*** STUDY MATERIAL ***
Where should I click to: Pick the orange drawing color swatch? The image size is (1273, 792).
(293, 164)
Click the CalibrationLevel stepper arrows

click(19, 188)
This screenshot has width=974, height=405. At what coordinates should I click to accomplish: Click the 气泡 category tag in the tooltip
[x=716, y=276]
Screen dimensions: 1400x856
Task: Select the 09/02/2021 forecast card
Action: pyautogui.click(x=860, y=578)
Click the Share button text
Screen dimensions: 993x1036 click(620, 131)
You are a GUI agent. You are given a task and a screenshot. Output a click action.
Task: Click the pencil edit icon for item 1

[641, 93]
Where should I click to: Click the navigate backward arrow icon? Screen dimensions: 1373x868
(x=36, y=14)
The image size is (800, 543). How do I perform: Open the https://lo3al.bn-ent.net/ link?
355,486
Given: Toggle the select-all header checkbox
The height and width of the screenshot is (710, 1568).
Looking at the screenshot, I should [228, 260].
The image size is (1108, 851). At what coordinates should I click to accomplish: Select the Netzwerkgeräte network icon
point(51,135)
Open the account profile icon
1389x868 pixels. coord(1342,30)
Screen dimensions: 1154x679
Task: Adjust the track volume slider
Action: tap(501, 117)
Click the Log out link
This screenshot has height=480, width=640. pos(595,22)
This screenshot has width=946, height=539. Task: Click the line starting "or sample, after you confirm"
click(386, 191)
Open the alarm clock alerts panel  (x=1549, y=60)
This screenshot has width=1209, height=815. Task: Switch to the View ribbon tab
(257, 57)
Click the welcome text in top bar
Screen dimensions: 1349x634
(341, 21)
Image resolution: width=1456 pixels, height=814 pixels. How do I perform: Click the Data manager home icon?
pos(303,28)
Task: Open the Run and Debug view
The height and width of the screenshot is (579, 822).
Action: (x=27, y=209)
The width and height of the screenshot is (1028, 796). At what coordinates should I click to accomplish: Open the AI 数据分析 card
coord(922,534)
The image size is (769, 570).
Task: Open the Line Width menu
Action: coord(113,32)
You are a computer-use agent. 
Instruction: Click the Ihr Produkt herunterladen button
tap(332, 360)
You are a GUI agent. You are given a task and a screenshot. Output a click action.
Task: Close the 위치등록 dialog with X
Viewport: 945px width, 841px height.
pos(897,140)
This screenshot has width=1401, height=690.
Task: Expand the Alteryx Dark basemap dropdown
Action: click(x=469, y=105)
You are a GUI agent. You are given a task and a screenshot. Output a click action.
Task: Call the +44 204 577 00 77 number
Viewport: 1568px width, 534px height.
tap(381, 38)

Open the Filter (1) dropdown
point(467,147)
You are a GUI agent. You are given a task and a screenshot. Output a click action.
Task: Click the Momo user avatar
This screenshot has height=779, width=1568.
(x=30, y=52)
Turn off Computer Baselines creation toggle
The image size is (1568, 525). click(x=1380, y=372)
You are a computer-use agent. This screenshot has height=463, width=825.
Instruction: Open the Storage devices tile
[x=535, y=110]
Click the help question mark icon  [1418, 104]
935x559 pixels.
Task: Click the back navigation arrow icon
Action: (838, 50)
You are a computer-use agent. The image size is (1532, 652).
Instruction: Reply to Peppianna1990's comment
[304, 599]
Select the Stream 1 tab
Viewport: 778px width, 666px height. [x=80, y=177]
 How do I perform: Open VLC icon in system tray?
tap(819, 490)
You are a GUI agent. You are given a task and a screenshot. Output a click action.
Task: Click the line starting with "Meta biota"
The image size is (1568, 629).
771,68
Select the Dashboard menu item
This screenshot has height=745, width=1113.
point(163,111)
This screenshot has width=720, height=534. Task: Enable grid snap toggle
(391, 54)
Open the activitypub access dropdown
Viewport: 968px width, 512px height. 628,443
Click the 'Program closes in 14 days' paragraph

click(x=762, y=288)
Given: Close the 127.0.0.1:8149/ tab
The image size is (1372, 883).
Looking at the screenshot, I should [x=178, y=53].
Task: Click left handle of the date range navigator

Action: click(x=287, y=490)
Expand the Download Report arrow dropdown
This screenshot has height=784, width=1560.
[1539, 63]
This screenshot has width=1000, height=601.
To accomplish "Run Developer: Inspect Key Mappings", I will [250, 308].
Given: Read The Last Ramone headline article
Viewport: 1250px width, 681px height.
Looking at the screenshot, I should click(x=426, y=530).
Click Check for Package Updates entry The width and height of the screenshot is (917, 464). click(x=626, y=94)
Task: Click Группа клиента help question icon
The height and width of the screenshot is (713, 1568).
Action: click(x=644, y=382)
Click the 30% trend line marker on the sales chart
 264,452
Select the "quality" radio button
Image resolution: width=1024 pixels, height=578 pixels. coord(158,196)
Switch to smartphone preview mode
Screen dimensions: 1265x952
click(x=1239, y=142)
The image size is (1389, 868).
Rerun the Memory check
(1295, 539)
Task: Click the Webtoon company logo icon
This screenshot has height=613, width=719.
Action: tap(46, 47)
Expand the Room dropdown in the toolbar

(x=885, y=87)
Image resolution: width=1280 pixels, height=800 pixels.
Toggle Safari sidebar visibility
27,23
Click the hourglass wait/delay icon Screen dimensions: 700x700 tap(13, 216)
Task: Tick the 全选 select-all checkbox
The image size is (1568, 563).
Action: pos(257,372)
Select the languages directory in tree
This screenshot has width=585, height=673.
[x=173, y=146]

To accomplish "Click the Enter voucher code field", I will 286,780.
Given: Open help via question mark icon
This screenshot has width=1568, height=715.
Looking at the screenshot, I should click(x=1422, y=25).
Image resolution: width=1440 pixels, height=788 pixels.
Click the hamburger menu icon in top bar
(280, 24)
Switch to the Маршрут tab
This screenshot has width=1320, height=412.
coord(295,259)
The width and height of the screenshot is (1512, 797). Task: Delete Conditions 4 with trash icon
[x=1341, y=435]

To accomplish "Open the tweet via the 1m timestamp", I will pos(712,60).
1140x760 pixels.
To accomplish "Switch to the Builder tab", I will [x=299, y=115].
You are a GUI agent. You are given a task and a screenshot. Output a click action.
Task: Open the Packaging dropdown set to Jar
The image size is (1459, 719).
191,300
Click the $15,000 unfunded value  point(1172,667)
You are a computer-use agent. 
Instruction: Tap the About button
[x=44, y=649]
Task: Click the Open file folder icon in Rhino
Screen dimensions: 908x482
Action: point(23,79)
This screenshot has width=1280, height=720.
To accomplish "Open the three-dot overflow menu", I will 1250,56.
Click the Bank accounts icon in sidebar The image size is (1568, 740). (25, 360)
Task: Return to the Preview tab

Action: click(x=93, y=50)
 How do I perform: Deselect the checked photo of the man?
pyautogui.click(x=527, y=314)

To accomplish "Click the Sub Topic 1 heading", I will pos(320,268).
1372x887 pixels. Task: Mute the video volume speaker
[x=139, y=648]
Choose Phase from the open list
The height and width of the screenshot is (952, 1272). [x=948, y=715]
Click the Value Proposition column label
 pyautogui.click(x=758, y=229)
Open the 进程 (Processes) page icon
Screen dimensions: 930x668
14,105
*** End of STUDY MATERIAL ***
→ **ASSIGNED TASK**:
Repeat the material above in full, exactly as it stands.

→ **WORKED SOLUTION**:
Where should I click to: Pick the orange drawing color swatch? The image size is (1273, 792).
(293, 164)
Click the CalibrationLevel stepper arrows

click(19, 188)
This screenshot has width=974, height=405. At what coordinates should I click to accomplish: Click the 气泡 category tag in the tooltip
[x=716, y=276]
Screen dimensions: 1400x856
Task: Select the 09/02/2021 forecast card
Action: pyautogui.click(x=860, y=578)
Click the Share button text
Screen dimensions: 993x1036 click(620, 131)
You are a GUI agent. You are given a task and a screenshot. Output a click action.
Task: Click the pencil edit icon for item 1

[641, 93]
Where should I click to: Click the navigate backward arrow icon? Screen dimensions: 1373x868
(x=36, y=14)
The image size is (800, 543). How do I perform: Open the https://lo3al.bn-ent.net/ link?
355,486
Given: Toggle the select-all header checkbox
The height and width of the screenshot is (710, 1568).
Looking at the screenshot, I should [228, 260].
The image size is (1108, 851). At what coordinates should I click to accomplish: Select the Netzwerkgeräte network icon
point(51,135)
Open the account profile icon
1389x868 pixels. coord(1342,30)
Screen dimensions: 1154x679
Task: Adjust the track volume slider
Action: tap(501, 117)
Click the Log out link
This screenshot has height=480, width=640. pos(595,22)
This screenshot has width=946, height=539. Task: Click the line starting "or sample, after you confirm"
click(386, 191)
Open the alarm clock alerts panel  (x=1549, y=60)
This screenshot has width=1209, height=815. Task: Switch to the View ribbon tab
(257, 57)
Click the welcome text in top bar
Screen dimensions: 1349x634
(341, 21)
Image resolution: width=1456 pixels, height=814 pixels. How do I perform: Click the Data manager home icon?
pos(303,28)
Task: Open the Run and Debug view
The height and width of the screenshot is (579, 822).
Action: (x=27, y=209)
The width and height of the screenshot is (1028, 796). At what coordinates should I click to accomplish: Open the AI 数据分析 card
coord(922,534)
The image size is (769, 570).
Task: Open the Line Width menu
Action: coord(113,32)
You are a computer-use agent. 
Instruction: Click the Ihr Produkt herunterladen button
tap(332, 360)
You are a GUI agent. You are given a task and a screenshot. Output a click action.
Task: Close the 위치등록 dialog with X
Viewport: 945px width, 841px height.
pos(897,140)
This screenshot has width=1401, height=690.
Task: Expand the Alteryx Dark basemap dropdown
Action: click(x=469, y=105)
You are a GUI agent. You are given a task and a screenshot. Output a click action.
Task: Call the +44 204 577 00 77 number
Viewport: 1568px width, 534px height.
tap(381, 38)

Open the Filter (1) dropdown
point(467,147)
You are a GUI agent. You are given a task and a screenshot. Output a click action.
Task: Click the Momo user avatar
This screenshot has height=779, width=1568.
(x=30, y=52)
Turn off Computer Baselines creation toggle
The image size is (1568, 525). click(x=1380, y=372)
You are a computer-use agent. This screenshot has height=463, width=825.
Instruction: Open the Storage devices tile
[x=535, y=110]
Click the help question mark icon  [1418, 104]
935x559 pixels.
Task: Click the back navigation arrow icon
Action: (838, 50)
You are a computer-use agent. The image size is (1532, 652).
Instruction: Reply to Peppianna1990's comment
[304, 599]
Select the Stream 1 tab
Viewport: 778px width, 666px height. [x=80, y=177]
 How do I perform: Open VLC icon in system tray?
tap(819, 490)
You are a GUI agent. You are given a task and a screenshot. Output a click action.
Task: Click the line starting with "Meta biota"
The image size is (1568, 629).
771,68
Select the Dashboard menu item
This screenshot has height=745, width=1113.
point(163,111)
This screenshot has width=720, height=534. Task: Enable grid snap toggle
(391, 54)
Open the activitypub access dropdown
Viewport: 968px width, 512px height. 628,443
Click the 'Program closes in 14 days' paragraph

click(x=762, y=288)
Given: Close the 127.0.0.1:8149/ tab
The image size is (1372, 883).
Looking at the screenshot, I should [x=178, y=53].
Task: Click left handle of the date range navigator

Action: click(x=287, y=490)
Expand the Download Report arrow dropdown
This screenshot has height=784, width=1560.
[1539, 63]
This screenshot has width=1000, height=601.
To accomplish "Run Developer: Inspect Key Mappings", I will [250, 308].
Given: Read The Last Ramone headline article
Viewport: 1250px width, 681px height.
Looking at the screenshot, I should click(x=426, y=530).
Click Check for Package Updates entry The width and height of the screenshot is (917, 464). click(x=626, y=94)
Task: Click Группа клиента help question icon
The height and width of the screenshot is (713, 1568).
Action: click(x=644, y=382)
Click the 30% trend line marker on the sales chart
 264,452
Select the "quality" radio button
Image resolution: width=1024 pixels, height=578 pixels. coord(158,196)
Switch to smartphone preview mode
Screen dimensions: 1265x952
click(x=1239, y=142)
The image size is (1389, 868).
Rerun the Memory check
(1295, 539)
Task: Click the Webtoon company logo icon
This screenshot has height=613, width=719.
Action: tap(46, 47)
Expand the Room dropdown in the toolbar

(x=885, y=87)
Image resolution: width=1280 pixels, height=800 pixels.
Toggle Safari sidebar visibility
27,23
Click the hourglass wait/delay icon Screen dimensions: 700x700 tap(13, 216)
Task: Tick the 全选 select-all checkbox
The image size is (1568, 563).
Action: pos(257,372)
Select the languages directory in tree
This screenshot has width=585, height=673.
[x=173, y=146]

To accomplish "Click the Enter voucher code field", I will 286,780.
Given: Open help via question mark icon
This screenshot has width=1568, height=715.
Looking at the screenshot, I should click(x=1422, y=25).
Image resolution: width=1440 pixels, height=788 pixels.
Click the hamburger menu icon in top bar
(280, 24)
Switch to the Маршрут tab
This screenshot has width=1320, height=412.
coord(295,259)
The width and height of the screenshot is (1512, 797). Task: Delete Conditions 4 with trash icon
[x=1341, y=435]

To accomplish "Open the tweet via the 1m timestamp", I will pos(712,60).
1140x760 pixels.
To accomplish "Switch to the Builder tab", I will [x=299, y=115].
You are a GUI agent. You are given a task and a screenshot. Output a click action.
Task: Open the Packaging dropdown set to Jar
The image size is (1459, 719).
191,300
Click the $15,000 unfunded value  point(1172,667)
You are a computer-use agent. 
Instruction: Tap the About button
[x=44, y=649]
Task: Click the Open file folder icon in Rhino
Screen dimensions: 908x482
Action: point(23,79)
This screenshot has width=1280, height=720.
To accomplish "Open the three-dot overflow menu", I will 1250,56.
Click the Bank accounts icon in sidebar The image size is (1568, 740). (25, 360)
Task: Return to the Preview tab

Action: click(x=93, y=50)
 How do I perform: Deselect the checked photo of the man?
pyautogui.click(x=527, y=314)

To accomplish "Click the Sub Topic 1 heading", I will pos(320,268).
1372x887 pixels. Task: Mute the video volume speaker
[x=139, y=648]
Choose Phase from the open list
The height and width of the screenshot is (952, 1272). [x=948, y=715]
Click the Value Proposition column label
 pyautogui.click(x=758, y=229)
Open the 进程 (Processes) page icon
Screen dimensions: 930x668
14,105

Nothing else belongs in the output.